I have seen some of those self stick 'tiles' cost $1 each and real tile of the same size cost .89c each. Sure tile will require backer, thinset and grout plus you will need some way of cutting it. My point is a 10x10 self stick tile job could cost $100 and a tile job could be done for under $200 in the same space if you DIY.


----------



## wendyB (Jul 22, 2008)

its a small bathroom but is this something that i could do? I would love to do the tile- few questions...i have an idea of laiyng tile and i think i could do a basic room but bathroom kind of intimidates me- the perfect cutting around toilet and around the tubes that go into floor.  Is this something i could really do by myself? its got vynil floor right now- what base would i have to have? its wood underneath that, could i work right on top of that wood? what tools would i need to cut tile? and of all rooms i have the belief that a bathroom would be the hardest for a first timer to do, is this accurate?  Thaks for the help!


----------



## glennjanie (Jul 22, 2008)

Welcome WendyB:
The vinyl tile sounds easier but the trimming in will take longer than the full size tiles, while each tile has a joint all the way around it.

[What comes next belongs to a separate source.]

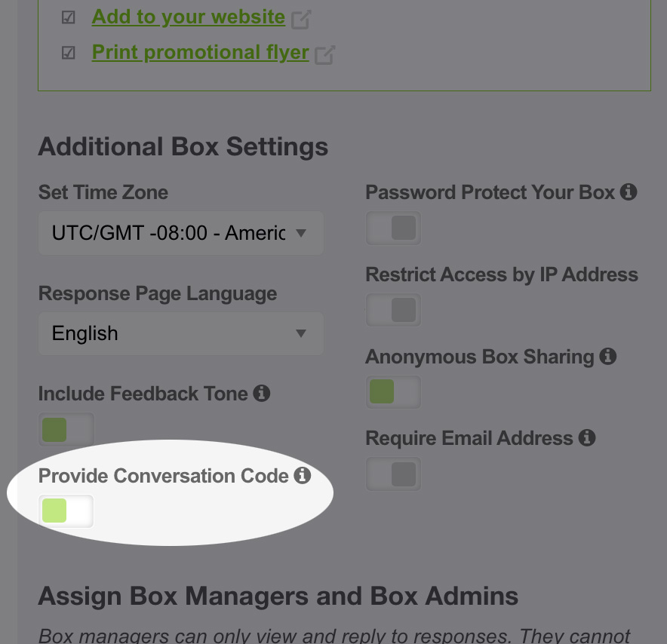
Task: Turn on Restrict Access by IP Address
Action: (x=393, y=310)
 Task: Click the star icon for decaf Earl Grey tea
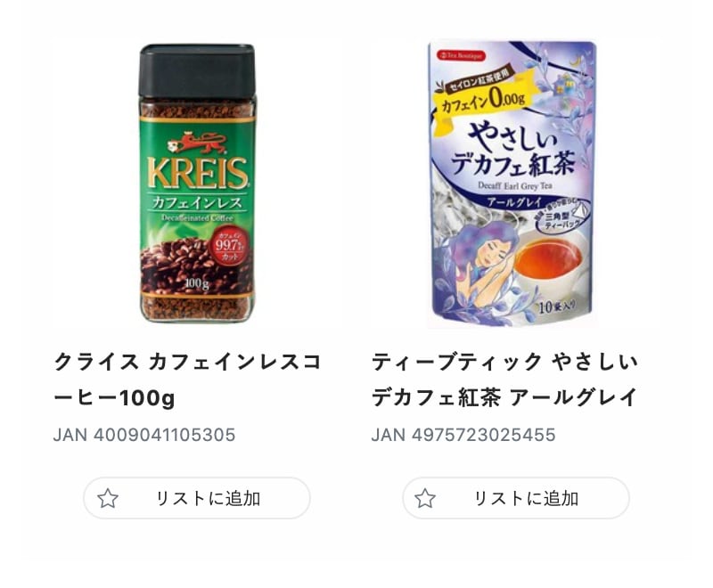coord(425,498)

It is worth it to lay new sheet vinyl. To make it a lot easier, take the commode out and set it in the bathtub; use a hairdryer to warm the vinyl for close fitting and easy cutting.
Glenn


----------



## handyguys (Jul 23, 2008)

wendyB said:


> its a small bathroom but is this something that i could do? I would love to do the tile- few questions...i have an idea of laiyng tile and i think i could do a basic room but bathroom kind of intimidates me- the perfect cutting around toilet and around the tubes that go into floor.  Is this something i could really do by myself? its got vynil floor right now- what base would i have to have? its wood underneath that, could i work right on top of that wood? what tools would i need to cut tile? and of all rooms i have the belief that a bathroom would be the hardest for a first timer to do, is this accurate?  Thaks for the help!



I'm leaving details out but I'll try and outline the process and answer your questions...

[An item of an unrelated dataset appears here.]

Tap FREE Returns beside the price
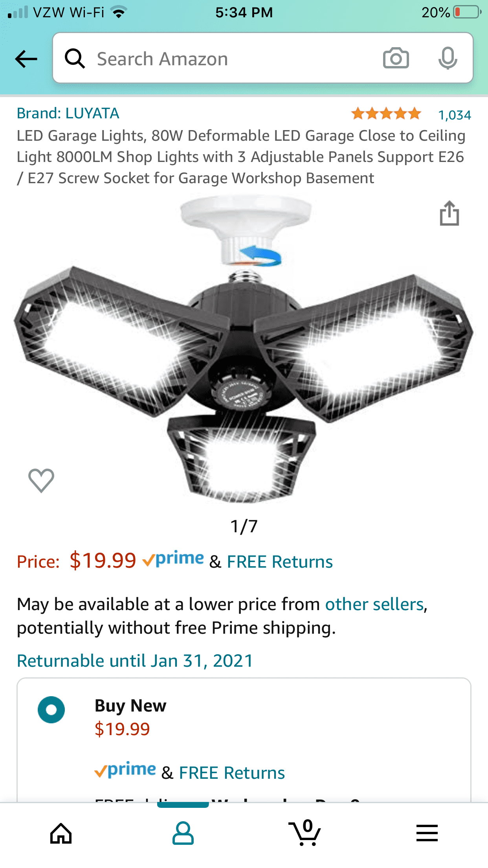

Cutting around the toilet. You remove the toilet and cut to the flange in the floor. Bad cuts are hidden when you re-install the toilet. (Same with vinyl tile)

You have wood under the vinyl right now. Probably 1/4" luan on top of a 3/4" subfloor. You would remove the old vinyl and the luan. Then install a tile backer board and tile on top of that.

To cut tile - I would recomend you try and borrow a cheap tile saw. Lots of people buy them for one job. New the cheap saws are about $100 or less. Ask around, I'll bet you could find one.

Cutting around pipes - Usually these cuts are also hidden by cabinets or at least flanges. 

The backer board is installed in thinset (mortar you mix in a bucket) and then screwed down before the thinset dries. The tiles are installed with the same thinset and spaced evenly. a notched trowel ensures the thinset is consistent thickness.

When the thinset dries (overnight) you then grout.

When the grout is dried and cleaned up you caulk next to the tub and then re-install any cabinets, toilet, and basebord you may have removed.

The bathroom is pretty easy if you are doing just the floor and its a small space in my opinion.


----------



## wendyB (Jul 25, 2008)

sounds great handyguys!!!   thanks for all your help. youve turned me- im going to do ceramic tile, and i cant wait to get started!  would you be able to point me towards a speicfic website or somethng that has more detailed information on what to do what i need and how to get started, and any tips and ideas will be greatly appreciated. Thanks!


----------



## inspectorD (Jul 26, 2008)

Try http://www.tileusa.com/profile_main.htm or 
http://www.tiledoctor.com

Enjoy your floor and show us how it turns out. 
And as always ...we will be here.


----------



## wendyB (Jul 28, 2008)

inspectorD said:


> Try http://www.tileusa.com/profile_main.htm or
> http://www.tiledoctor.com
> 
> Enjoy your floor and show us how it turns out.
> And as always ...we will be here.



thanks for the links! thanks- ill definetly need the help as i go along.


----------



## Superpack (Dec 10, 2009)

I would definitely drag up the old vinyl tiles, with all safety measures given to likely health concerns.
I did hire a tile sub in Texas one time on a remodel that did the same thing in an eight by eight laundry room. He was to install 8" tile and done the job very well.

Best Regards,


----------